Data Mining For The Masses, Second Edition: With Implementations In RapidMiner And R Free 558
Beginning with the first stage, data organization, one of the first steps is typically data parsing, determining the structure of the data so that it can be imported into a data analysis software environment or package. Another common step is data integration, which aims to acquire, consolidate and restructure the data, which may exist in heterogeneous sources (for example, flat files, XML, JSON, relational databases), and in different locations. It may also require the alignment of data at different spatial resolutions or on different timescales. Sometimes the raw data may be available in unstructured or semi-structured form. In this case it is necessary to carry out information extraction to put the relevant pieces of information into tabular form. For example, natural language processing can be used for information extraction tasks from text (for example, identifying names of people or places). Ideally, a dataset should be described by a data dictionary or metadata repository, which specifies information such as the meaning and type of each attribute in a table. However, this is often missing or out-of-date, and it is necessary to infer such information from the data itself. For the data type of an attribute, this may be at the syntactic level (for example, the attribute is an integer or a calendar date), or at a semantic level (for example, the strings are all countries and can be linked to a knowledge base, such as DBPedia).6
Data Mining for the Masses, Second Edition: with implementations in RapidMiner and R free 558
In the second stage of data engineering, data quality, a common task is standardization, involving processes that convert entities that have more than one possible representation into a standard format. These might be phone numbers with formats like "(425)-706-7709" or "416 123 4567," or text, for example, "U.K." and "United Kingdom." In the latter case, standardization would need to make use of ontologies that contain information about abbreviations. Missing data entries may be denoted as "NULL" or "N/A," but could also be indicated by other strings, such as "?" or "-99." This gives rise to two problems: the identification of missing values and handling them downstream in the analysis. Similar issues of identification and repair arise if the data is corrupted by anomalies or outliers. Because much can be done by looking at the distribution of the data only, many data science tools include (semi-)automated algorithms for data imputation and outlier detection, which would fall under the mechanization or assistance forms of automation.
The goal of EDA was described as hypothesis generation, and was contrasted with confirmatory analysis methods, such as hypothesis testing, which would follow in a second step. Since the early days of EDA in the 1970s, the array of methods for data exploration, the size and complexity of data, and the available memory and computing power have all vastly increased. While this has created unprecedented new potential, it comes at the price of greater complexity, thus creating a need for automation to assist the human analyst in this process.
At the same time, because of the complex dependencies between hyperparameters, sophisticated methods are needed for this optimization task. Human experts not only face the problem of determining performance-optimizing hyperparameter settings, but the choice of the class of machine learning models to be used in the first place, and the algorithm used to train these.

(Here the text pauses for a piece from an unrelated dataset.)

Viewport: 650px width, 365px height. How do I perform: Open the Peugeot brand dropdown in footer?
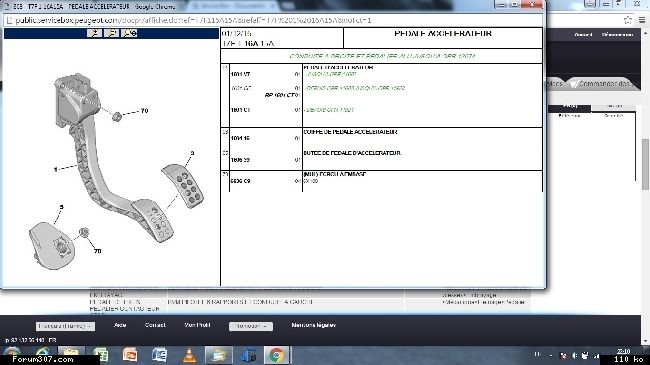(x=251, y=326)
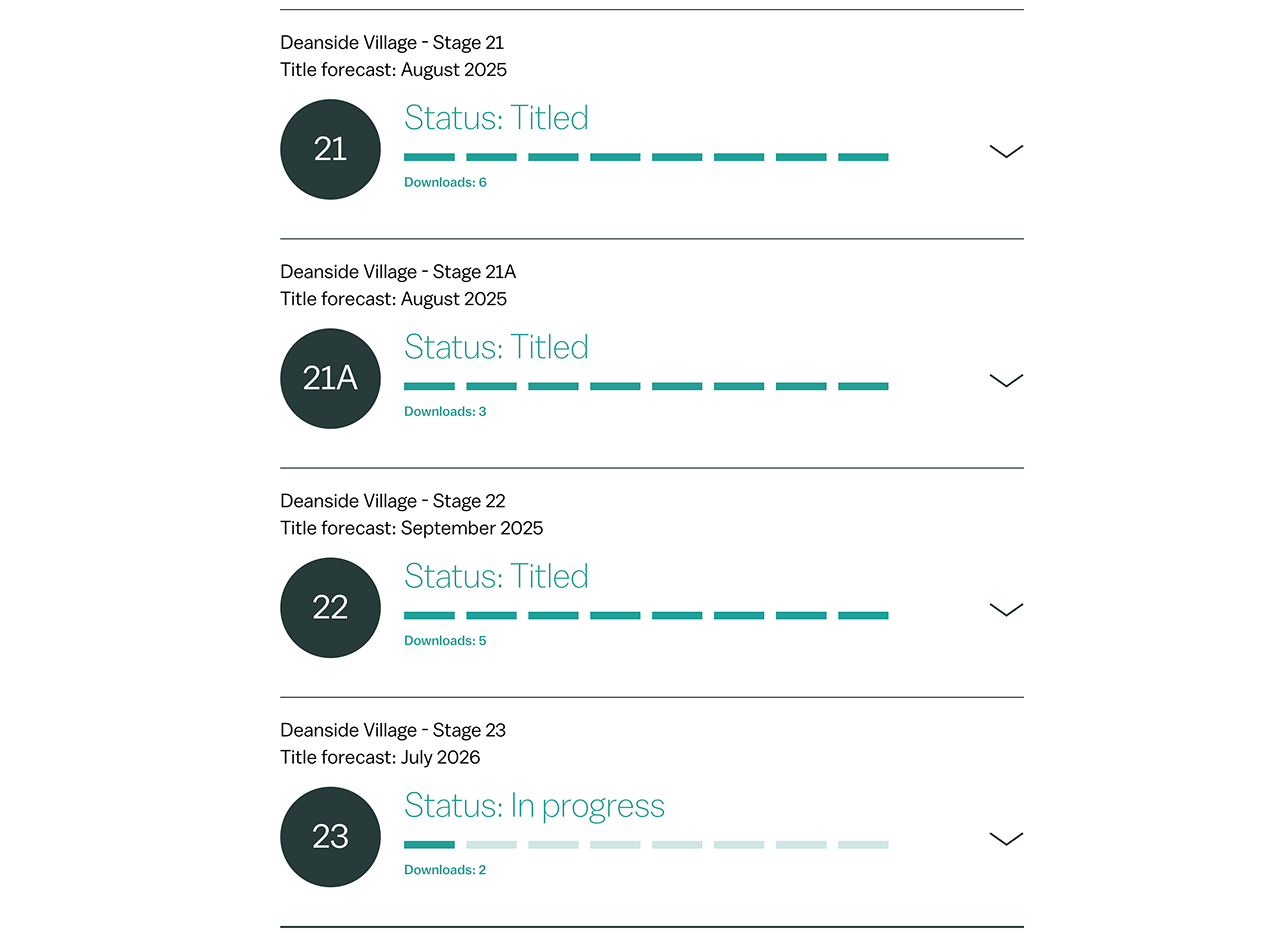Click the Stage 23 circle badge
Image resolution: width=1280 pixels, height=940 pixels.
pos(330,836)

In automated machine learning (AutoML) all these tasks, often along with feature selection, ensembling and other operations closely related to model induction, are fully automated, such that performance is optimized for a given use case, for example, in terms of the prediction accuracy achieved based on given training data.
Data mining programs help with extracting knowledge from large amounts of data. Despite decades of experience with profile testing, laboratory medicine is just now realizing the practical application of these programs to highly parallel analytical techniques (genomics, proteomics, etc.). Professional data preparation, and most specifically data normalization is crucial for the success of any data mining project. Using routine hospital admission data, we demonstrate how explorative cluster analysis can identify meaningful result patterns. Based upon this feasibility study, the German Association for Clinical Chemistry and Laboratory Medicine is now supporting a research and software development project.
In this study, a novel two-layer classification framework was developed, as the SVM model in the first-layer classifier was trained with all the training datasets (oogenesis, spermatogenesis and embryogenesis), serving to predict a query protein sequence as fertility or non-fertility related protein. The SVM models in the second layer were trained with oogenesis, spermatogenesis and embryogenesis training datasets, separately as binary predictor to further identify the class of the predicted protein in the previous layer (oogenesis, spermatogenesis or embryogenesis).